Viewing Summary Statistics for a Dataset

When data is loaded into a dataset, LityxIQ will automatically create summary statistics for each variable.  The summary statistics can be viewed by following these steps:

1) Select the dataset in the available datasets list (it will highlight blue gray), then click Summary Statistics in the Selected Dataset menu or in the right click menu.



2) The summary statistics will appear in a new window.  If summary statistics are still in the process of being computed (for example, if the dataset just finished executing), you will see a partial listing of statistics currently available along with a warning message.  See below for descriptions of the information provided.  Click Done when finished.

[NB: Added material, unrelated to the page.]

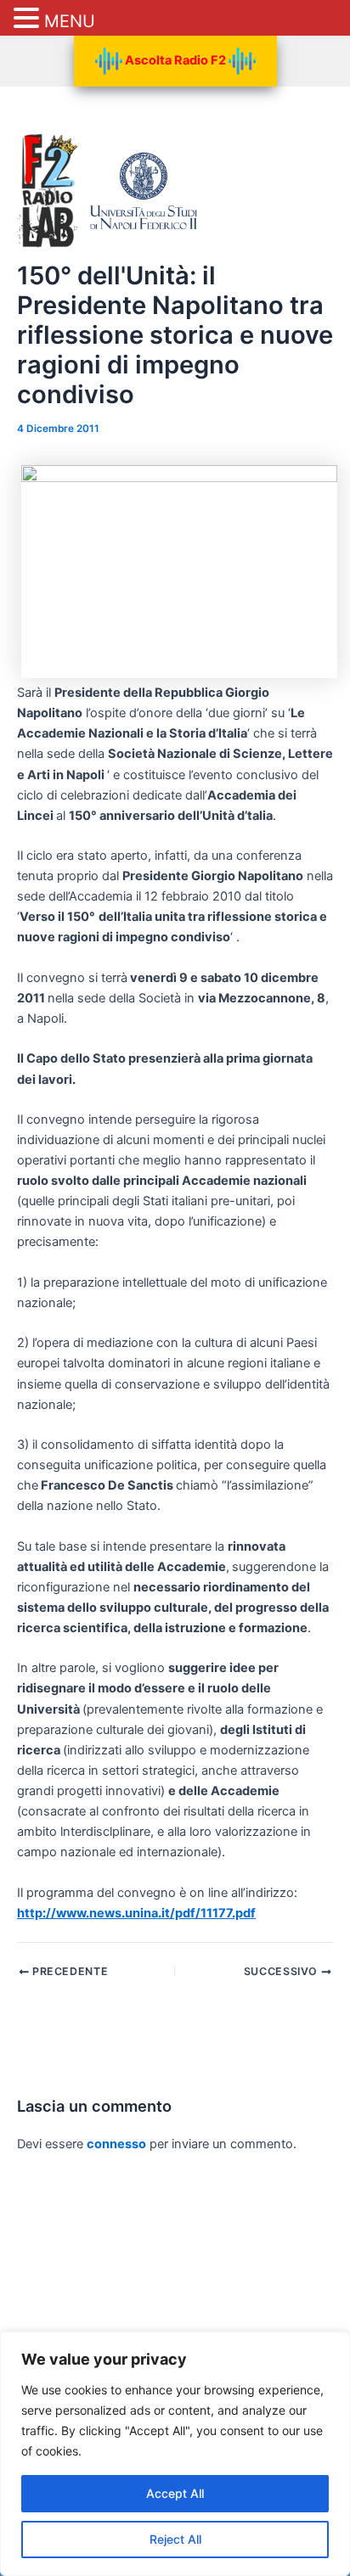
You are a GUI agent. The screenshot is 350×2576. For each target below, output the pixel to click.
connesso (116, 2144)
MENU (69, 21)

The statistics provided include:

  • Minimum Value -  The minimum value in the dataset.  For character-based fields, this is the minimum value based on alphabetical ordering.
  • Mean Value - The average value in the dataset.  This is only provided for numeric fields.
  • Maximum Value -  The maximum value in the dataset.  For character-based fields, this is the maximum value based on alphabetical ordering.
  • Q1, Median, Q3 - the first and third quartiles and the median are shown for numeric fields only if this option is chosen in the dataset settings.  The settings are in the Advanced tab (for raw datasets it is in the main settings dialog, and for derived datasets this is in the Finalize/QC area).
  • St. Dev. - the standard deviation for the full dataset.  This is only provided for numeric fields.
  • Sum - the sum of all values in the dataset.  This is only provided for numeric fields.
  • Valid Values - the number of non-null values in the dataset.
  • Null Values -  the number of missing values in the field.
  • Zero Count - the number of values that are exactly zero in the dataset.  This is only provided for numeric fields.
  • Min/Max String Length - for non-numeric fields, these are the smallest and largest string lengths in the dataset.  Note that older datasets may not show this statistic.
  • # Unique Values -  This is the number of unique values across the datatset (not including a missing value).
  • Unique Values -  A listing of the unique values.  For integer, date, and string fields, this is only shown if there are 1000 or fewer unique values, and for decimal fields, only if there are 255 or fewer unique values.  In addition, this is not shown for string fields whose maximum string length is more than 255.

You can also click column headers to sort the summary statistics window based on that column, and use the actions button to export, refresh, or resize the window.

Click the X in the upper right corner to close the window.